05 November 2023
Our regular guide to the stamp market picks out an intriguing stamp from the British settlement in the Chinese city of Shanghai.
In 1843 the British established a settlement in the Chinese city of Shanghai. It was followed by other European nations and Shanghai soon developed into a hub for trade and communications.
The European traders were not particularly happy with the Chinese postal service and they created a private postal service which was operated by the municipality. The first stamps were issued in 1865 – the first in China – and the Shanghai example was followed by many other Chinese port cities.
The Shanghai Local Post provided an excellent service for many years until it was suppressed by the Chinese Imperial Government in 1897. Today the stamps and postal history of Shanghai enjoy great popularity.

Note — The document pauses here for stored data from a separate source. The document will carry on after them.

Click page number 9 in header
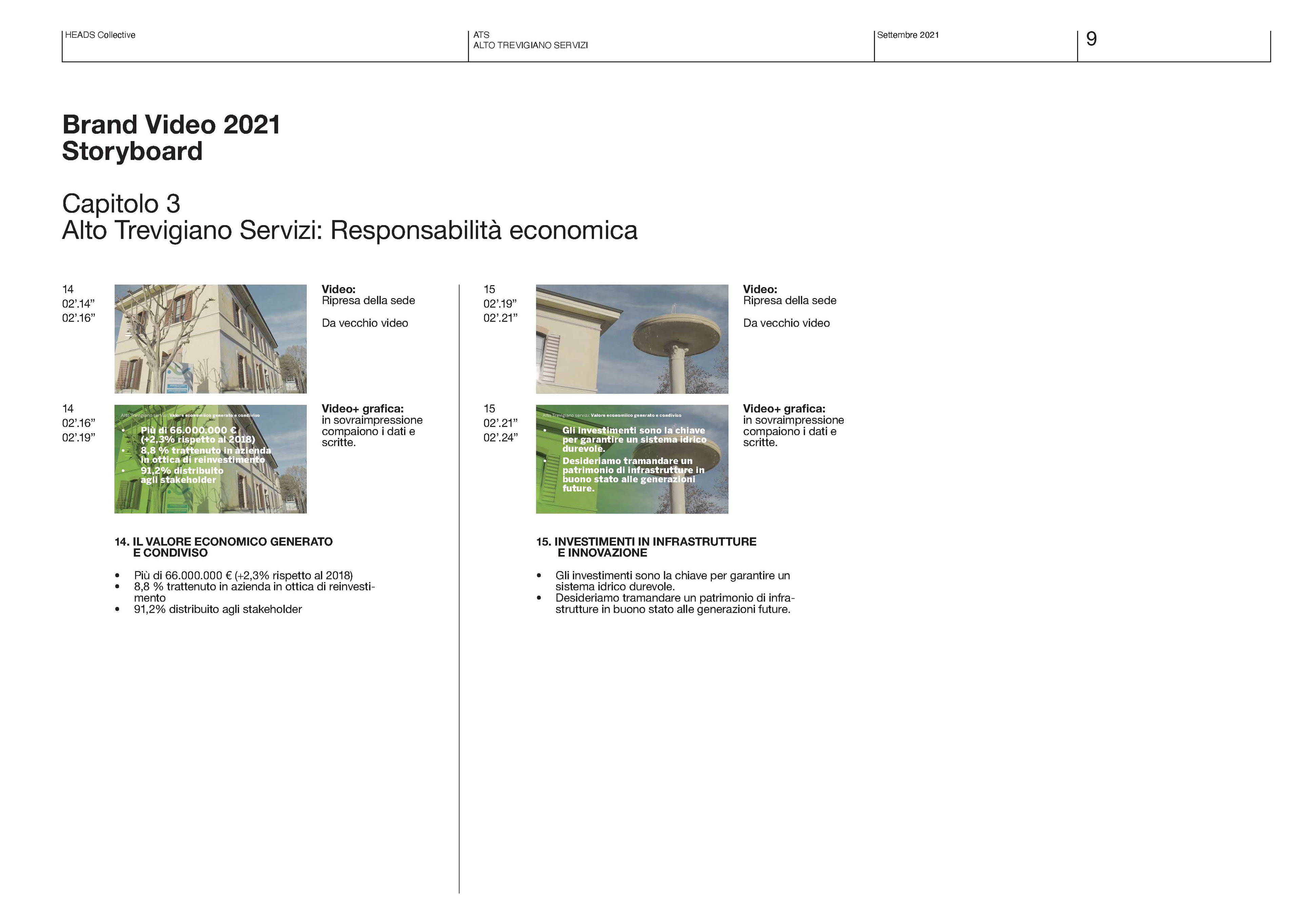This screenshot has height=924, width=1302. 1091,39
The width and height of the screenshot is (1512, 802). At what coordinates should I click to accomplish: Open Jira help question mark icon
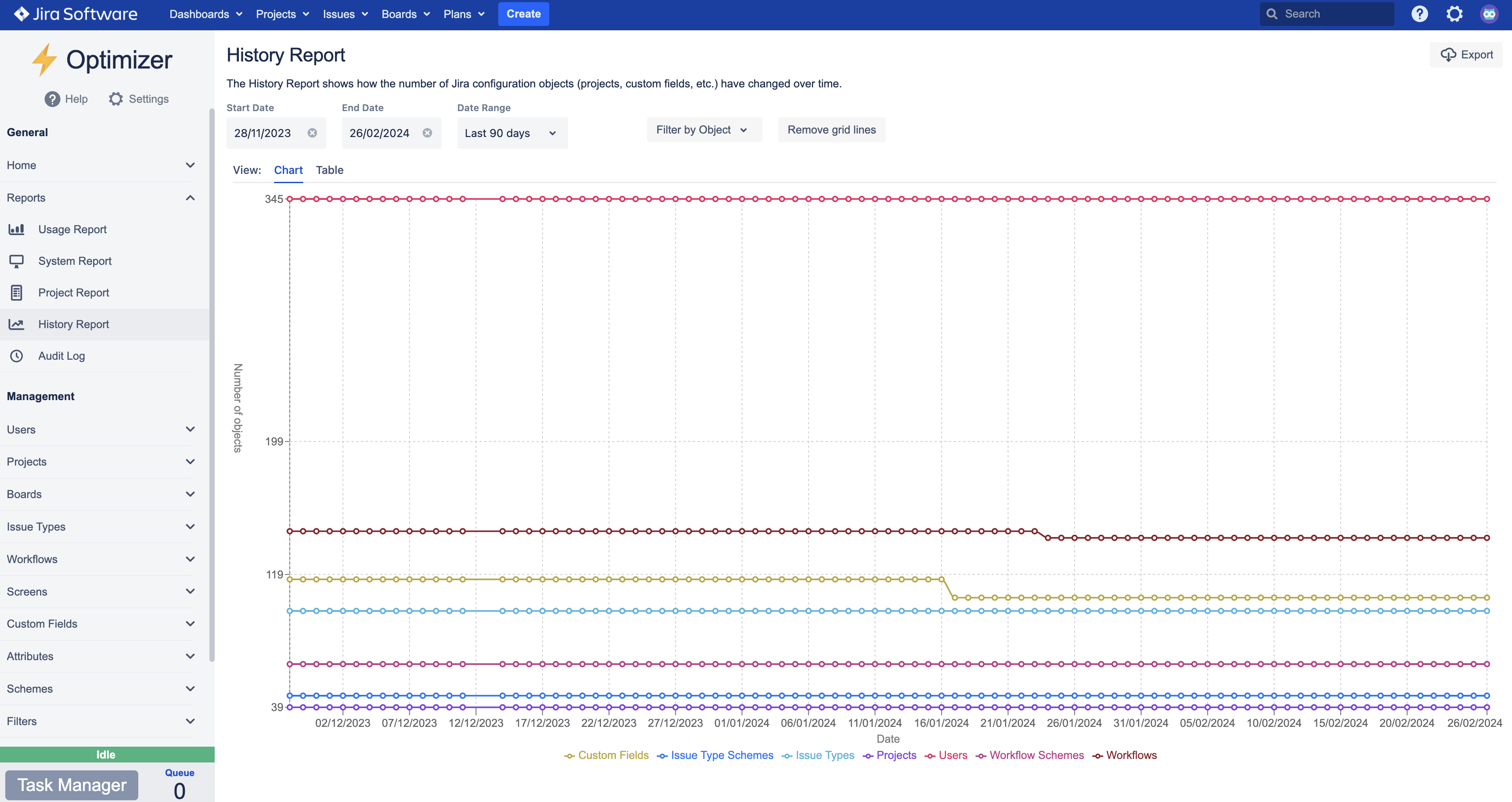1419,14
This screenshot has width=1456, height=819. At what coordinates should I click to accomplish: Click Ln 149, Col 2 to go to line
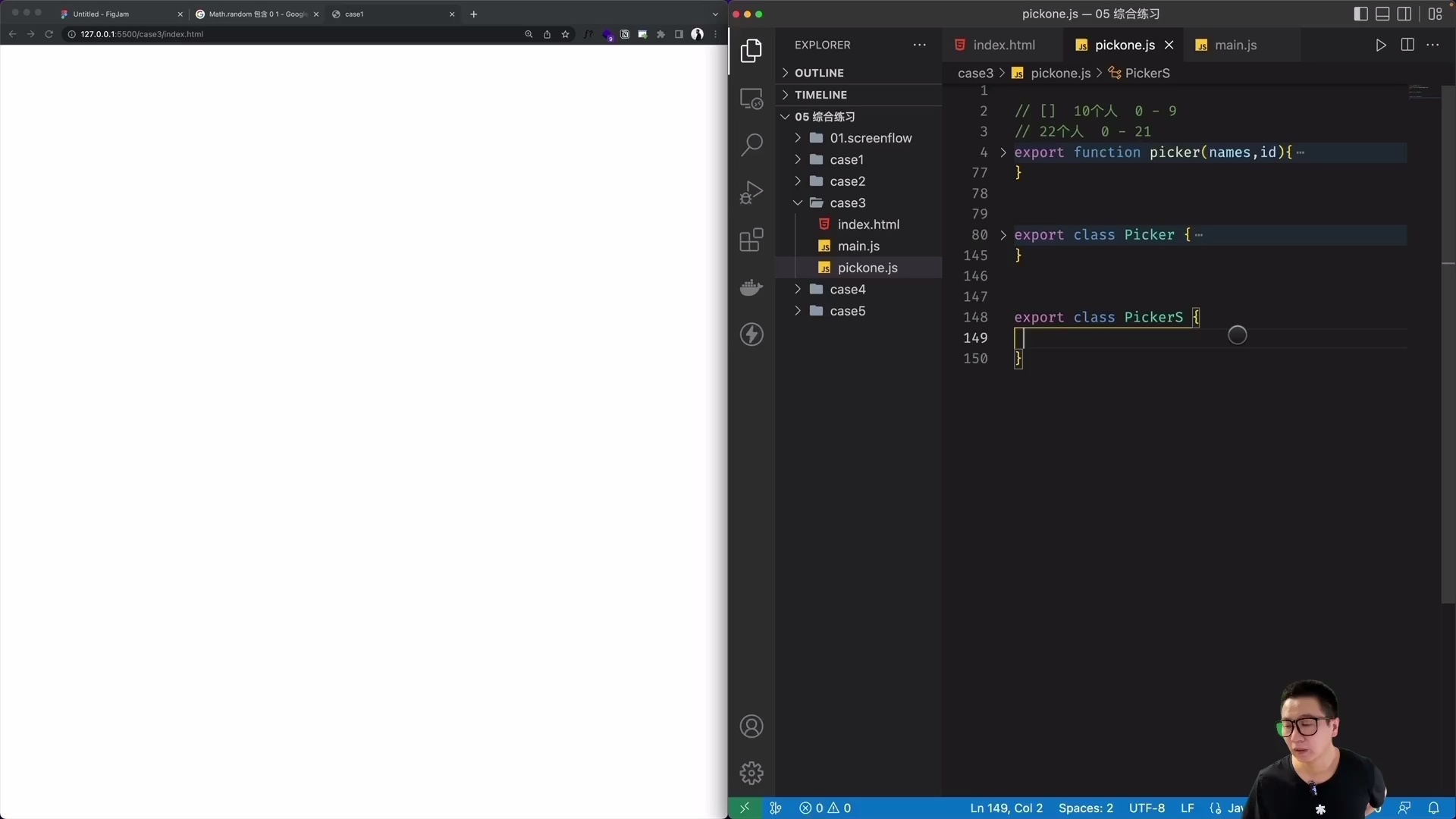1006,808
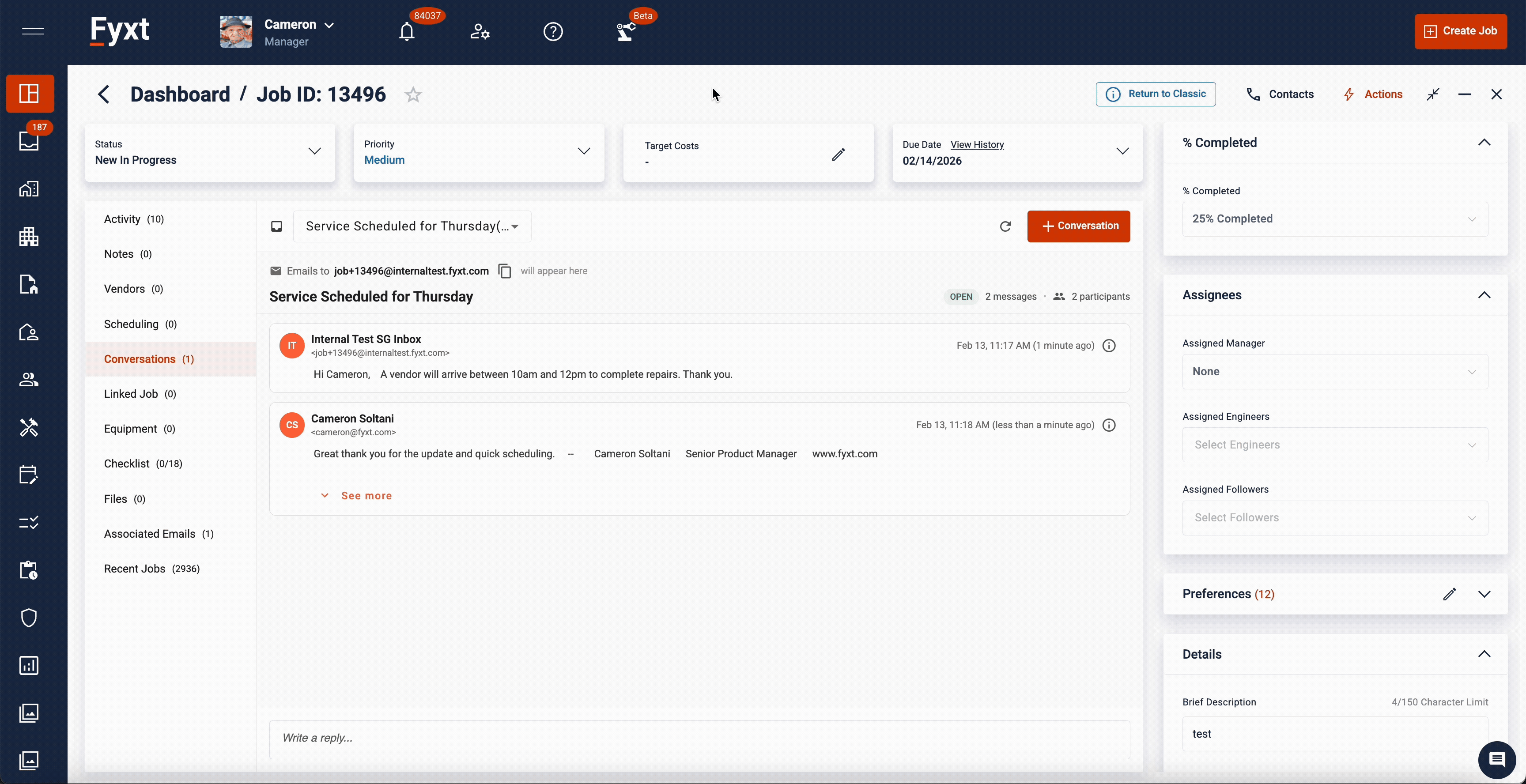Image resolution: width=1526 pixels, height=784 pixels.
Task: Favorite the job with the star icon
Action: pyautogui.click(x=413, y=95)
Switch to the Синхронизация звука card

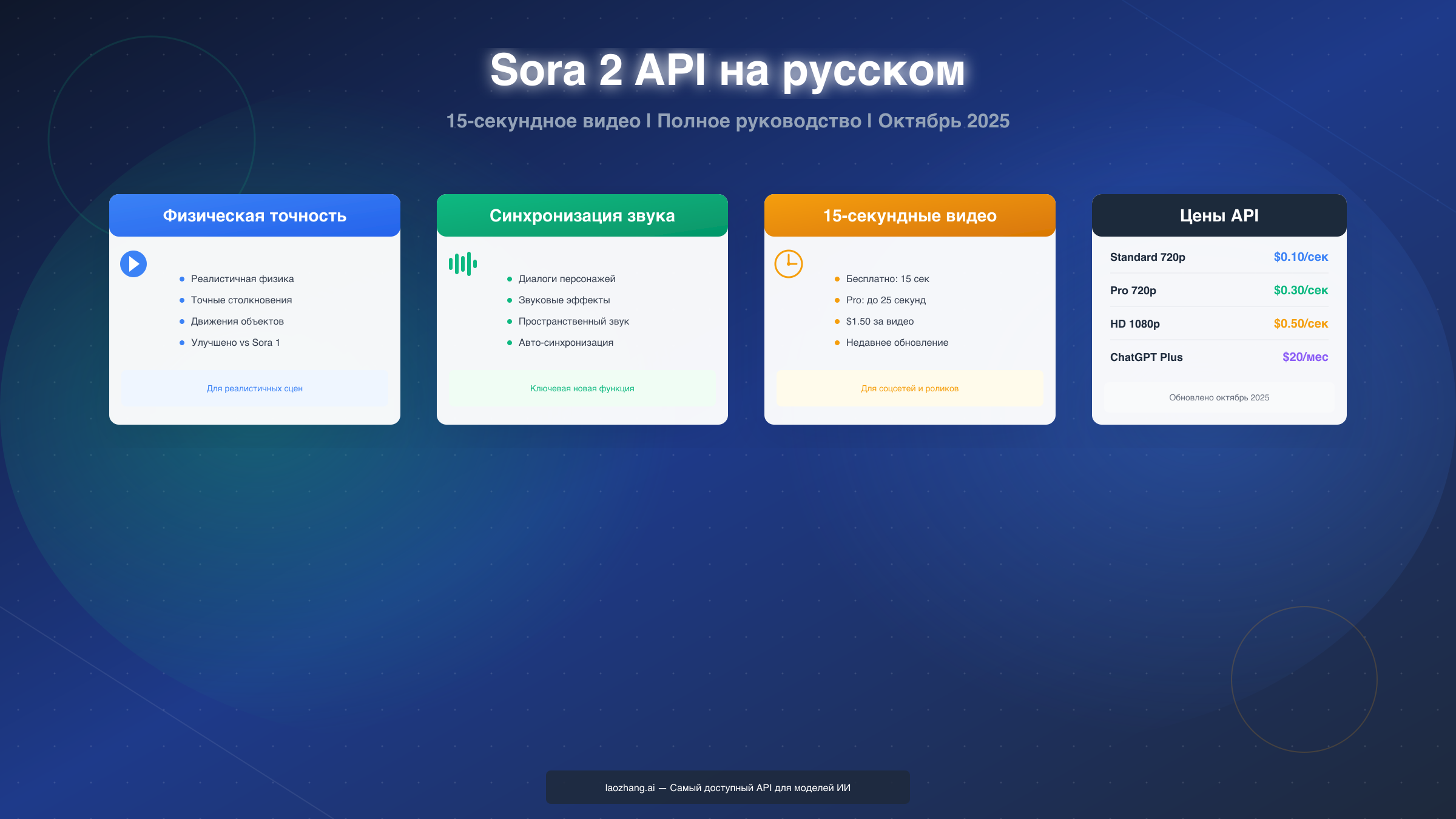pos(582,215)
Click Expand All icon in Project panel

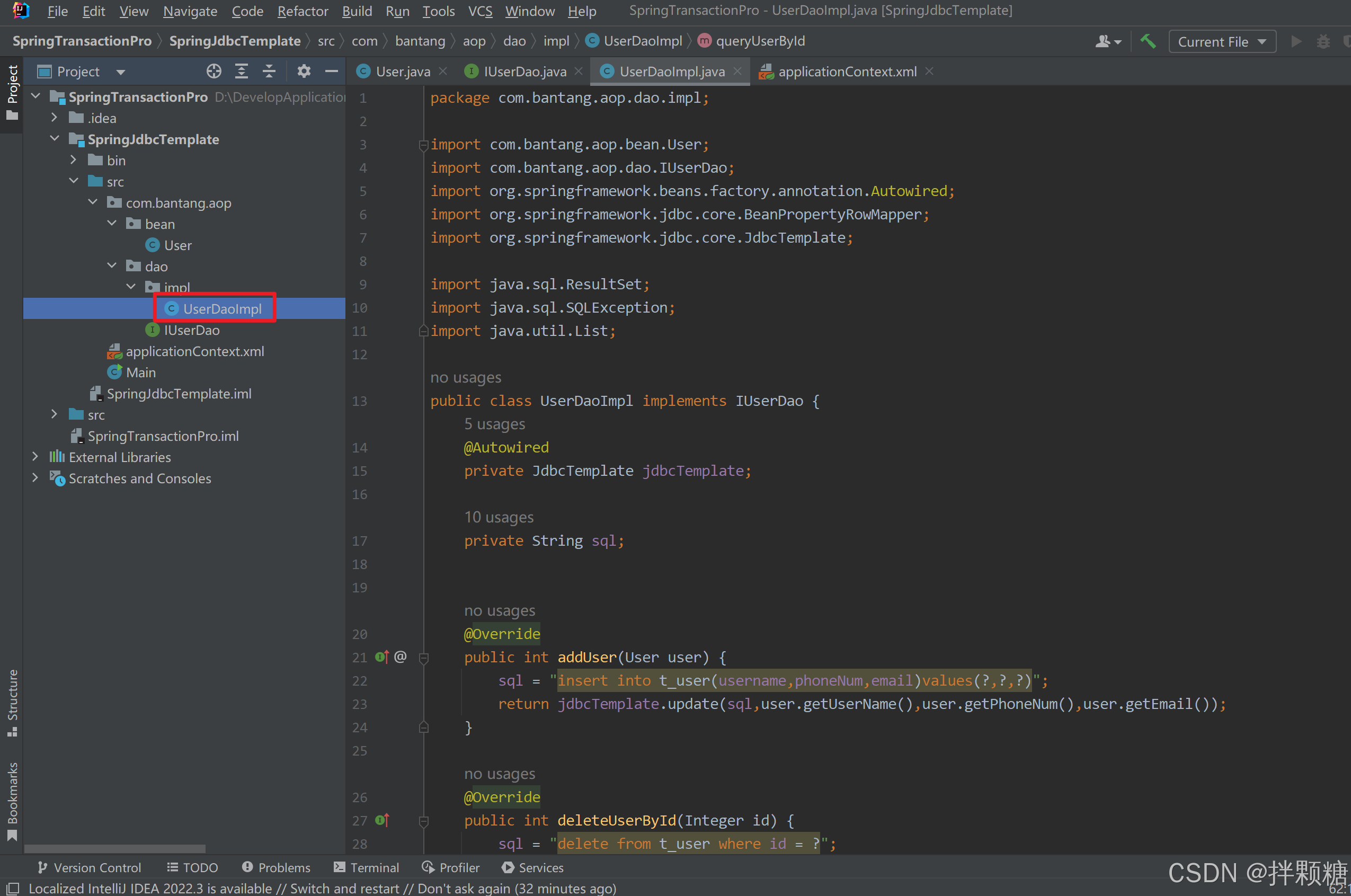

The 50th anniversary of the first settlement was commemorated with a single 2-cent stamp released on 11 November 1893. It’s a fairly large stamp which depicts Mercury. The Stanley Gibbons catalogue indicates that the stamp exists in two shades.
This is not a particularly valuable stamp but when checking a number of internet auction sites I found few offers. It was usually offered in small lots along with a few other Shanghai stamps and generally in used condition.
Locating unmount mint copies in good condition is not that easy and a pound or two is a reasonable price to pay for a nice copy. With the continued strong demand for the stamp issues of Shanghai and the other Chinese treaty ports, we can expect a slow but steady increase in value.